What is Two-Factor Authentication?

Two-factor authentication, or 2FA, is a means in which someone is granted access to a website or an application after submitting multiple pieces of evidence, also known as factors, to an authentication program or mechanism. It’s an extra level of security for your online accounts that requires you to verify that you are the owner of the accounts, and not just someone who knows the correct password.

During a data breach, a username-password combination can be easily stolen, but this additional credential can keep your data safe because to access an account, someone will need a factor that belongs specifically to you.

What Do You Need for Two-Factor Authentication?

Two-factor verification is an approach to account security; the specific method may vary based on each type of account or application. There are three different factors that may be used in conjunction with an account password during 2FA.

The different type of factors that may be used are:

• Knowledge. This is something that only the account holder knows, like the answer to a series of security questions or a PIN.
• Possession. This would be something that physical that the account holder owns that can receive additional credentials, like a phone app or physical security token.
• Inheritance. This factor is attributed to the account owners themselves. The credentials are typically biometric like a fingerprint or a retina scan.

Many companies prefer the possession factor, as many users feel that biometrics is a violation of privacy.
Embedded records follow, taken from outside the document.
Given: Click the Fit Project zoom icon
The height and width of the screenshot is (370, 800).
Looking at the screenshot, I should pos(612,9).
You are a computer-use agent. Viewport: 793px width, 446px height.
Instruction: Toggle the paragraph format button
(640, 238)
However, when it comes to personal devices, these same users may prefer to secure them with biometric methods like fingerprints or facial scans.
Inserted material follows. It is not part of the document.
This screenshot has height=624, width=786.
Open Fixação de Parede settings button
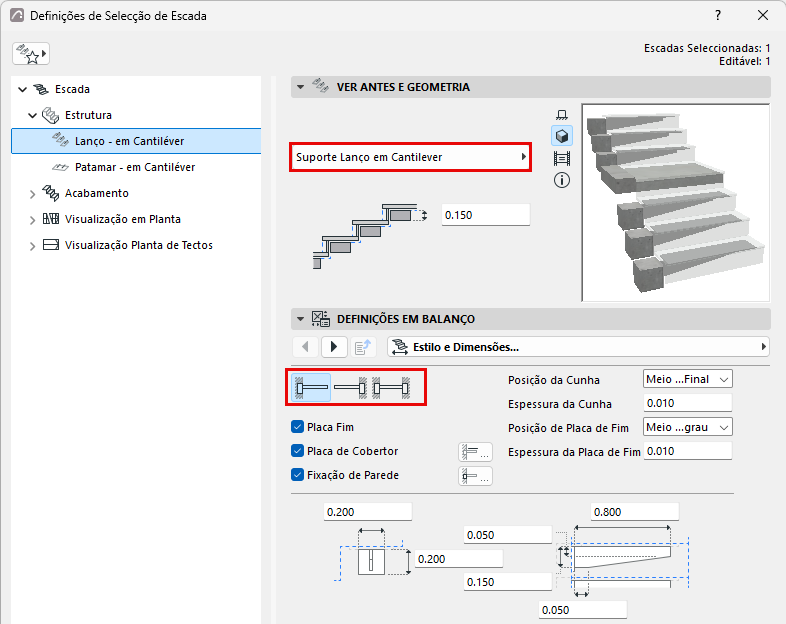click(x=475, y=476)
How Does Two-Factor Authentication Work?

When you have or enable 2FA on an account, it will appear differently based on the type of factor used, but the basic steps are the same:

• The user is prompted to log in to their account on a website or application.
• The user enters their username and password. The site or app’s servers recognize the match.
• The user is prompted to provide a second form of authentication like a phone number, fingerprint, or security code. In many cases a one-time code is sent to a mobile device or email address.
• That one-time code must also be entered to verify account ownership before the user can log in and access their account.

While this process does not happen every time someone logs into a site with two-factor verification, some financial and healthcare organizations may request verification every few days. Most sites and apps with 2FA will initiate authentication every time a user logs in from a new device.

Types of Two-Factor Authentication Products

There are two main categories of 2FA products that exist to users: tokens that are given to users when the log into accounts, and website or app infrastructure that verifies access for users who are correctly providing and using those tokens.

Hardware Tokens

These are one of the oldest forms of 2FA. These tokens are about the size of a key fob and produce a new numeric code every 30 seconds. To access an account with one of these, you’d enter the code on your device when prompted. Other versions of these tokens would plug into a computer’s USB port. Unfortunately, they can be expensive to distribute and easy to lose or misplace, leading many organizations to switch to an authentication app for two-factor authentication.

SMS Text or Voice Message

This kind of two-factor verification interacts directly with a user’s personal phone. After entering their username and password, a website may ask the user whether they’d prefer a text message or a phone call to receive a unique one-time password. This password is then used to provide the second verification factor. While this is an extremely popular 2FA method, it may not be secure enough for truly sensitive information.

Authentication App

These apps are becoming popular due to their ability to be used with multiple apps and services. They’re downloaded by the user and can be used in conjunction with any website or app that supports it. During the login process, the user enters their username and password and then is prompted for a verification code, which is retrieved from the authentication app.

Push Notifications

Rather than relying on single-use passwords, some websites and apps now send users a push notification that a login attempt is taking place. Users can verify or deny the login with a single touch. This direct and secure connection can eliminate phishing opportunities and unauthorized access. They can be less reliable in areas with minimal cell or Wi-Fi signal because they rely heavily on smart devices but are generally preferred over SMS verification.

Stolen or weak passwords are frequently the cause of security breaches. While a strong password can help, it’s not much use to you if someone with questionable intentions has guessed it and accessed your personal information. You should always take every step you can to safeguard your personal information and identity and enable two-factor authentication when you are presented with that option. Microsoft Authenticator can help you keep your accounts secure thanks to one-time passcodes and push notifications. It allows you to manage app passwords and works with Microsoft and non-Microsoft accounts to keep your private information, well, private.